Eu não me
lembro da primeira vez em que peguei um lápis com a intenção de conversar com o
texto que eu lia. Sei que agora há lápis espalhados pela minha vida e, de vez
em quando, eu acho alguns esquecidos dentro de livros que não terminei. Eu
conheço gente que prefere canetas e coloridos marca-textos. Também conheço
gente que tem repugnância pelo que acredita ser uma profanação do livro,
investido de mana, força sobrenatural. Outro dia, surpreendi a minha filha com
um lápis e um livro na mão. O lápis dançou pelos seus dedos, caiu no chão
algumas vezes, mas não foi para a página. Talvez ela só repetisse meu gesto,
talvez achasse que o lápis é um adereço de leitura. Um dia talvez, lápis e
papel se beijem sob o olhar cúmplice de minha filha.
Dou muito
valor aos grifos e às anotações que faço nas margens e, quando tenho de apagá-los,
com vergonha de emprestar a alguém um livro cheio da minha intimidade, eu sofro
um bocado. Mas isso não quer dizer que todas as minhas anotações sejam motes
para grandes pensamentos ou artigos. Eu já encontrei na página de um romance a
lembrança de uma salada. A leitura não me entorpece, ela me acorda inteira e,
não raro, quando leio, eu me lembro de coisas que fiz grande esforço para
trazer à minha consciência antes daquela página!
Por que me
lembrei de escrever sobre isso? Porque ganhei de presente, de um dos
tradutores, Vinícius Nicastro Honesco, As
Categorias Italianas (2014) de Giorgio Agamben. O livro já está tomado de
intimidade, com exclamações, interrogações, grifos e anotações para mim mesma e
para as pessoas de quem conheço bem o universo de pesquisa. Não é raro
encontrar o nome de meus orientandos nas margens dos meus livros! No capítulo
5, “O ditado da poesia”, leio o nome de Ana Luíza Mendes.
No capítulo
11, “A festa do tesouro escondido”, Agamben examina as margens da Ética de Spinoza, em exemplar que pertencera à escritora italiana Elsa
Morante (1912-1985). Não é um livro trivial na biblioteca da autora de La Storia (1974), mas uma obra
importante para ela: “não é motivo de surpresas, então, que o exemplar da Ética em questão contenha várias marcas
marginais de Elsa, em forma de estrelas, linhas, pontos de interrogação e
exclamação alternados e, por fim, em um único caso significativo, de uma
anotação de leitura” (pág. 171). O texto de Agamben versa sobre esse comentário
singular: a discordância entre Elsa e sua referência, a respeito de uma
primazia do homem sobre os animais em geral. Antes que alguém aluda a uma
pretensa bandeira ecológica sustentada por Elsa Morante, não que Agamben tenha
alegado isso, embora eu tenha visto uma sugestão muito leve na expressão “nossa
sensibilidade” (pág. 173), o filósofo sacode a identificação superficial.
Para
Agamben, Elsa não pode concordar com o “direito maior” que os homens têm sobre
os animais, porque estes testemunharam a “existência do paraíso terrestre”

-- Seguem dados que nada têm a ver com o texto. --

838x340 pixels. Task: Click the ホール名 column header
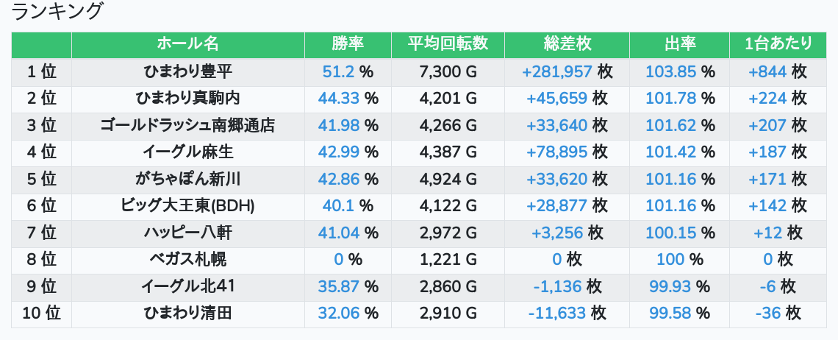[x=187, y=44]

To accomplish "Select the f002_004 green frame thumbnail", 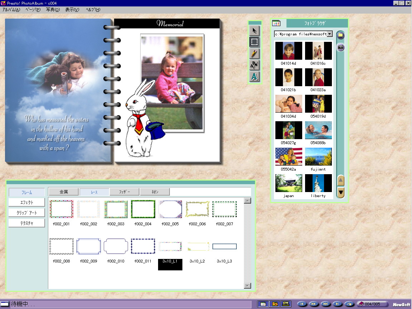I will pyautogui.click(x=143, y=209).
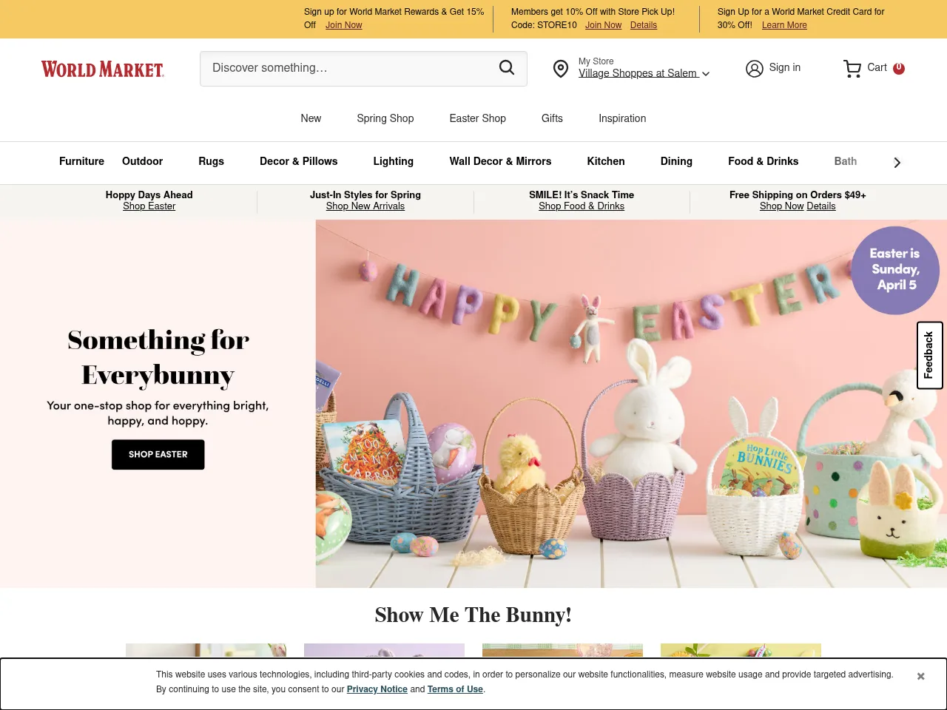Click the Sign in profile icon
947x710 pixels.
tap(754, 69)
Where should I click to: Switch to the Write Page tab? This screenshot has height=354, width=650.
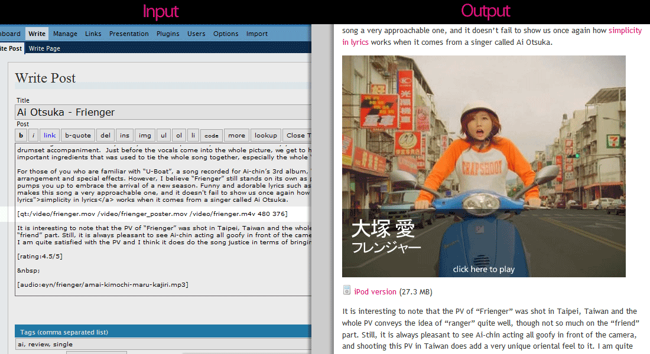point(44,48)
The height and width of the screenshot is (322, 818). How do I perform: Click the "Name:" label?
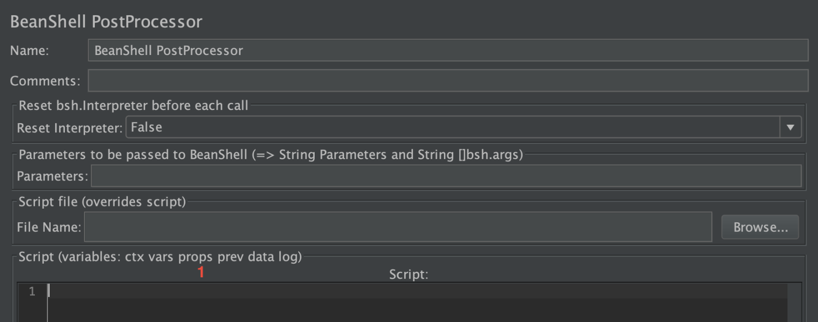coord(30,50)
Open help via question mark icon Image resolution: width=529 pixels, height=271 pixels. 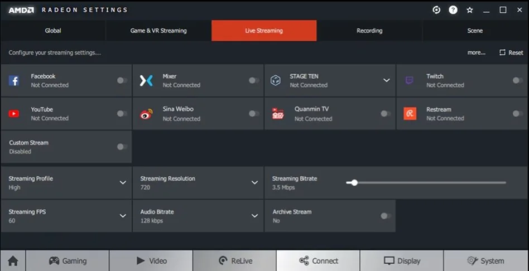pos(453,10)
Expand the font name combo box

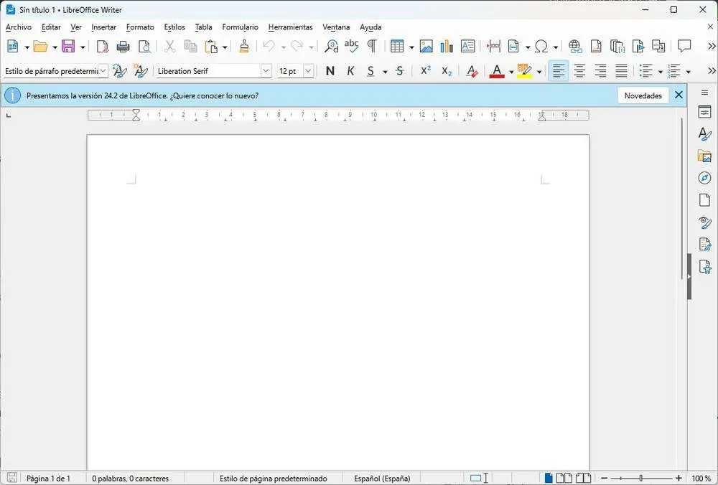click(266, 71)
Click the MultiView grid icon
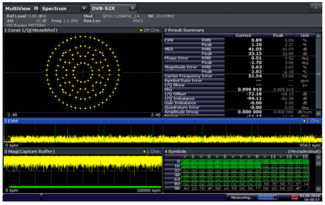 [35, 8]
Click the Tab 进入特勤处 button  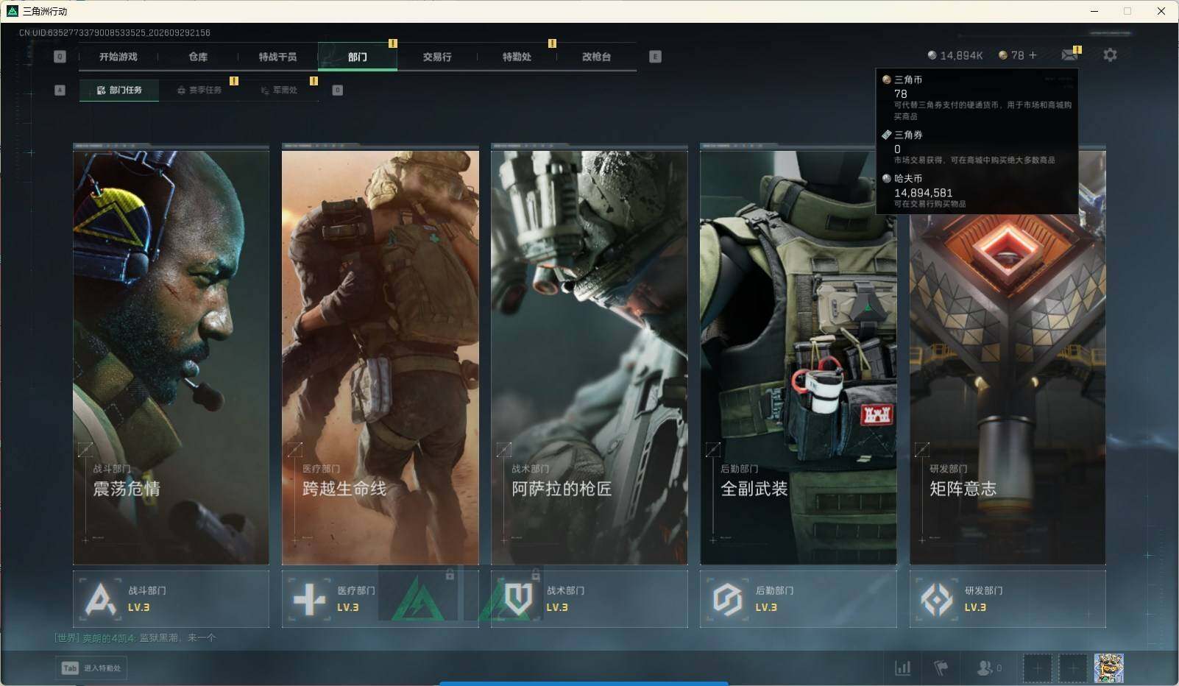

(pág. 175), estavam lá quando homem sucumbiu! Onde o filósofo vai buscar a sua
certeza? Na própria obra de Elsa, obra esta em que, paradoxalmente, Spinoza
goza de prestígio inaudito, subscrito com a consideração de um “tesouro
escondido”. Agamben tem mais trabalho para compreender esse tesouro.
O filósofo
percorre o repertório da autora, sua própria obra, os dilemas pessoais,
combates, acertos de contas e o tempo que mora em Elsa e que a atravessa. Traz
outros autores para atuarem sobre suas escolhas, “é o terrível preço que a
mente deve pagar no momento em que atinge o ponto incandescente da certeza”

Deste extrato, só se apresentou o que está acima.